▶ **Page excerpt**:
= = =
A new study showcases promising avenues for the use of AI in sepsis research. CIDRAP has the news.
The study found that an LLM “was able to extract presenting signs and symptoms of sepsis from the admission notes of more than 93,000 patients with accuracy that was equal to that of physicians performing a manual medical review. The LLM also identified symptom-based syndromes that correlated with infection sources, risk for antibiotic-resistant organisms, and in-hospital mortality.”
Most studies “assessing the association between antibiotic choice, timing, and outcomes [for sepsis] haven’t used signs and symptoms as variables because extracting that information requires ‘laborious and subjective medical reviews.’” However, the authors of this study used a proprietary LLM to “extract up to 10 presenting signs and symptoms from the history-and-physical admission notes of 104,248 patients with possible infection” and then validated the labels by comparing the results with “a manual review of a random sample of 303 admission notes by an infectious disease physician.”
The LLM achieved an accuracy of 99.3%, “balanced accuracy of 84.6%, positive predictive value of 68.4%, sensitivity of 69.7%, and specificity of 99.6% compared with the physician medical record reviewer.” Analysis of the “10 most common sepsis signs and symptoms identified by the LLM produced seven syndromes corresponding to four sites of infection (skin and other soft tissue, cardiopulmonary, gastrointestinal, and urinary tract) that were directly correlated with ECD-10-CM discharge diagnosis codes that corresponded to infections at those sites.”
A commentary published in the same journal as the study seeks to temper expectations, however. The authors say that at this point the LLM is probably “better suited to automating simple tasks, such as the extraction of signs and symptoms, than participating in clinical decision-making.” Still, this tool could prove useful for clinicians.
= = =
▶ **Source data**:
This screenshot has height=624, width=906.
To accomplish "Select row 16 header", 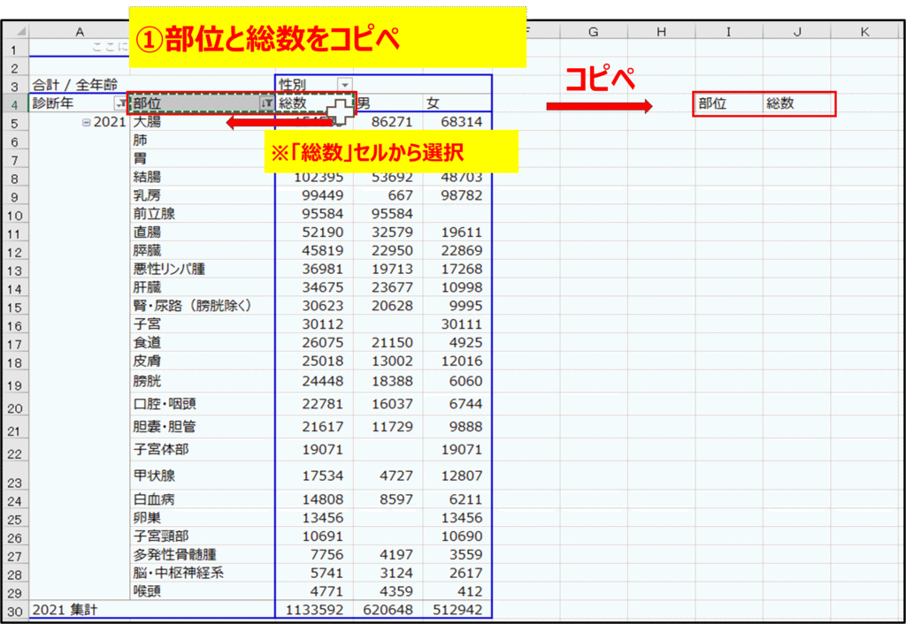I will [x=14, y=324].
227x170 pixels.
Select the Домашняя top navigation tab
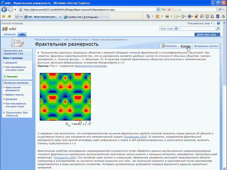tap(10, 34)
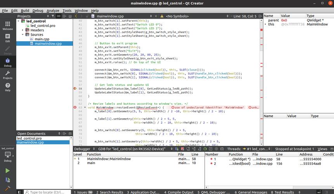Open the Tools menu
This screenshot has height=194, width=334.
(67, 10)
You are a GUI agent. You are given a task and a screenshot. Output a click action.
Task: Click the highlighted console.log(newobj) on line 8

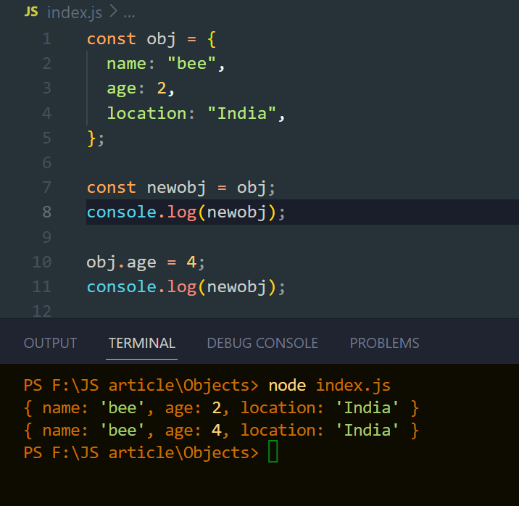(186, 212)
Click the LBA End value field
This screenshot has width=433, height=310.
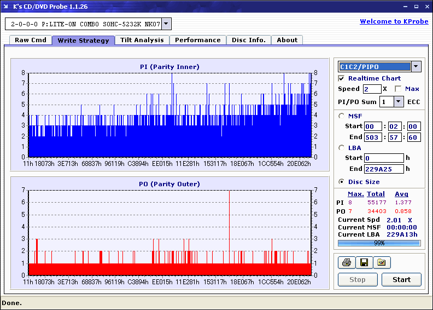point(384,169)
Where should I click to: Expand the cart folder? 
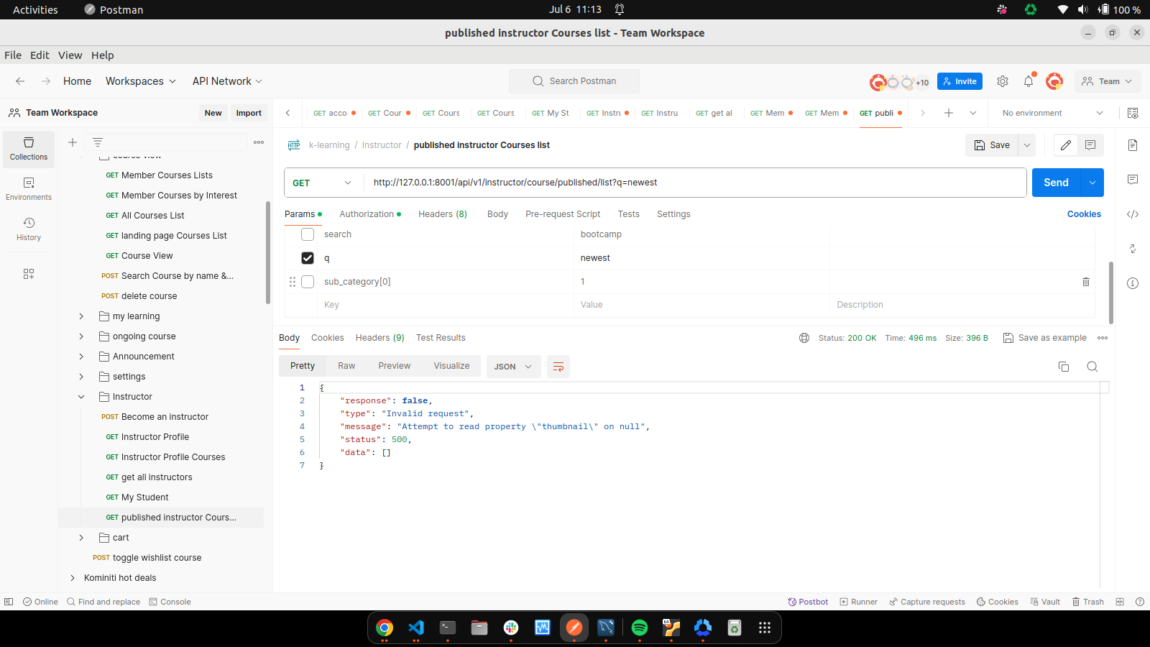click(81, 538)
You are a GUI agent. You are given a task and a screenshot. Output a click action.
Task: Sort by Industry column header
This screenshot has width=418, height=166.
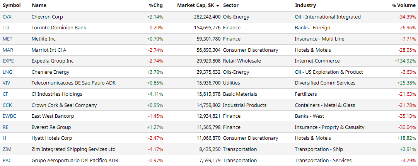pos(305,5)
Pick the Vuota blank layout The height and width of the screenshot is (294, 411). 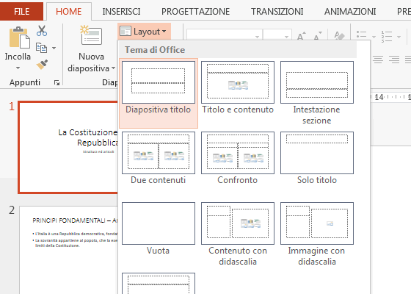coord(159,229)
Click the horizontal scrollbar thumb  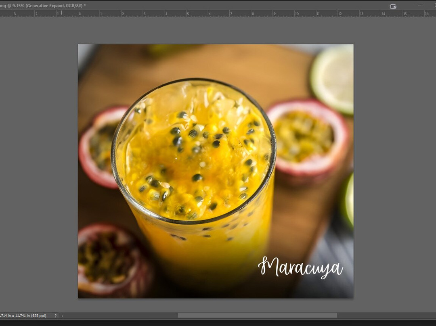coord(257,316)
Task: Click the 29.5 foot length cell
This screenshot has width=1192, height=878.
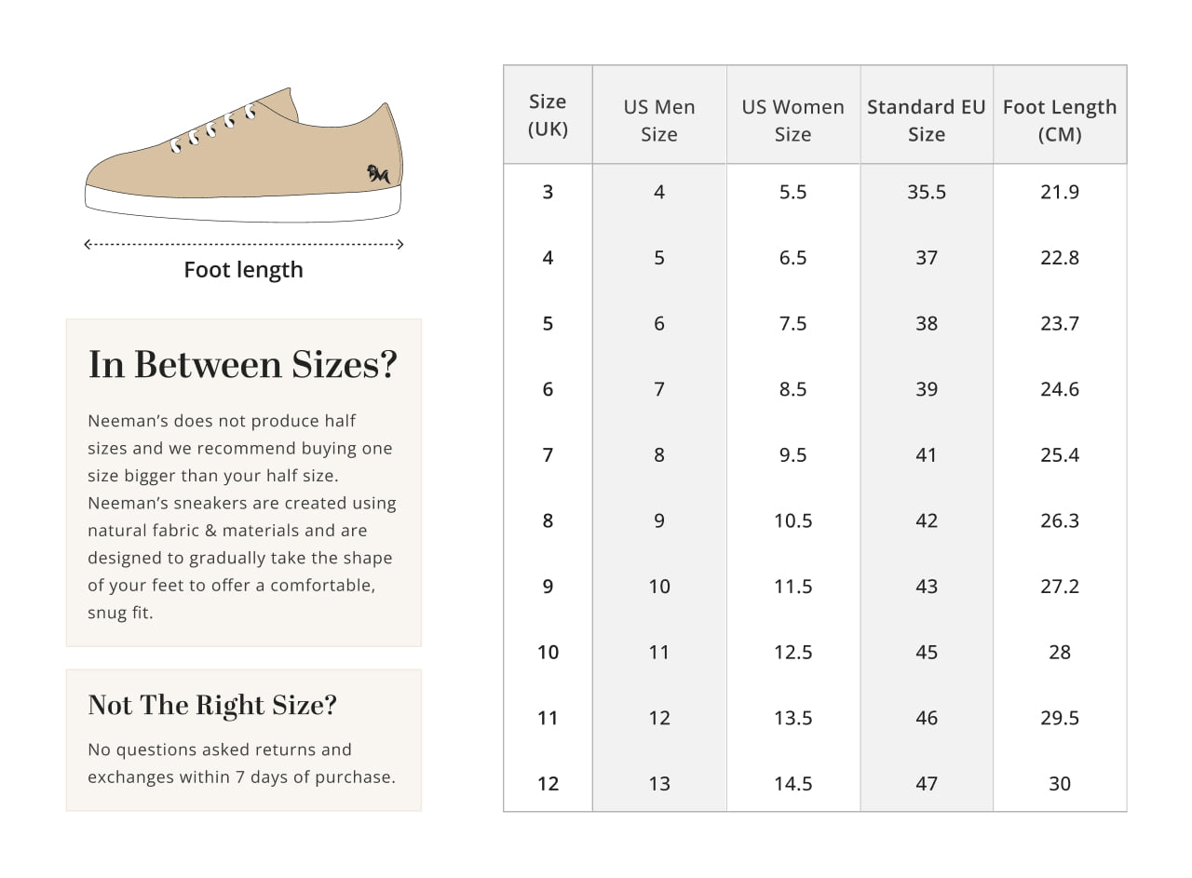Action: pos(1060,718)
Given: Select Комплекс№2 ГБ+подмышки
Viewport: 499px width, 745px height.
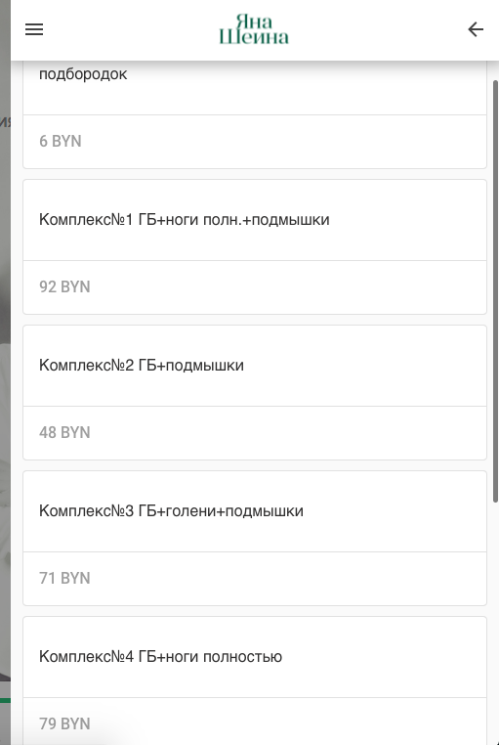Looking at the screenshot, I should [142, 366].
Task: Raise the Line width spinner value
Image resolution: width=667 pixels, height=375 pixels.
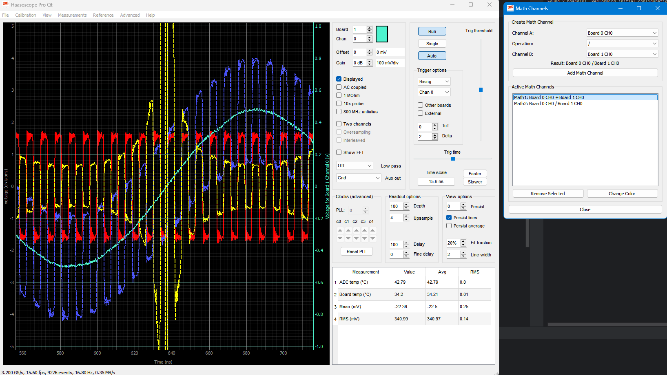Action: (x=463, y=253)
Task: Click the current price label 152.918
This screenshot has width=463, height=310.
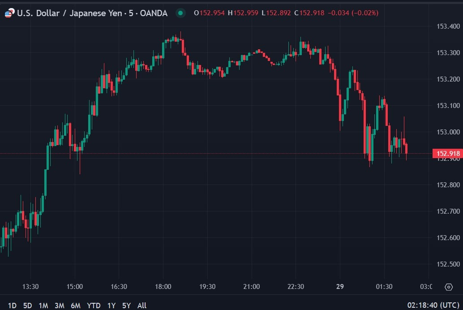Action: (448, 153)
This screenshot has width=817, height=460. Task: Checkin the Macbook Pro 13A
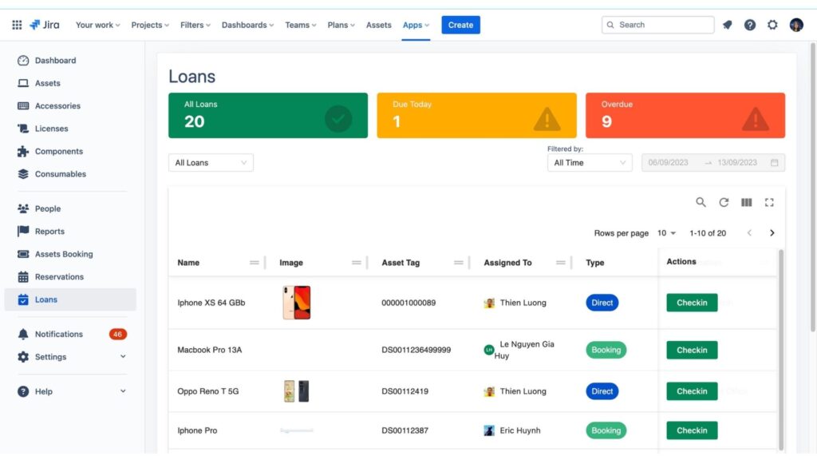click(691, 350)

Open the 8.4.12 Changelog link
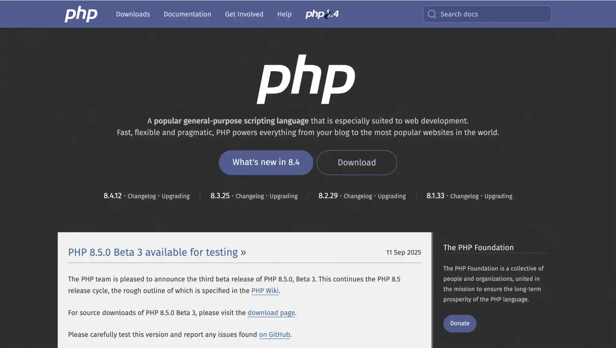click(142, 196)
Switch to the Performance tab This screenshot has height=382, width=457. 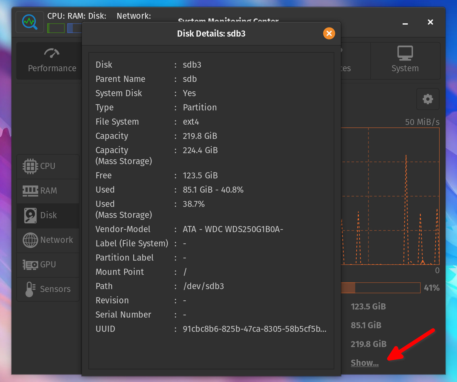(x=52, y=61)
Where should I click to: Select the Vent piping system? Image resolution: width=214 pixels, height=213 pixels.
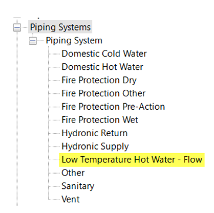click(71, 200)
= = =
▶ **Work instruction**:
Answer these questions using the sepsis passage.
(a) How many admission notes did the infectious disease physician review to validate the labels?
(b) What specificity did the LLM achieve compared with the physician reviewer?
(c) According to the commentary, what kind of work is the LLM probably better suited to at this point?
The data is separate material from the sepsis passage.

▶ **Result of the task**:
(a) A random sample of 303 admission notes.
(b) 99.6%.
(c) Automating simple tasks, such as the extraction of signs and symptoms, rather than participating in clinical decision-making.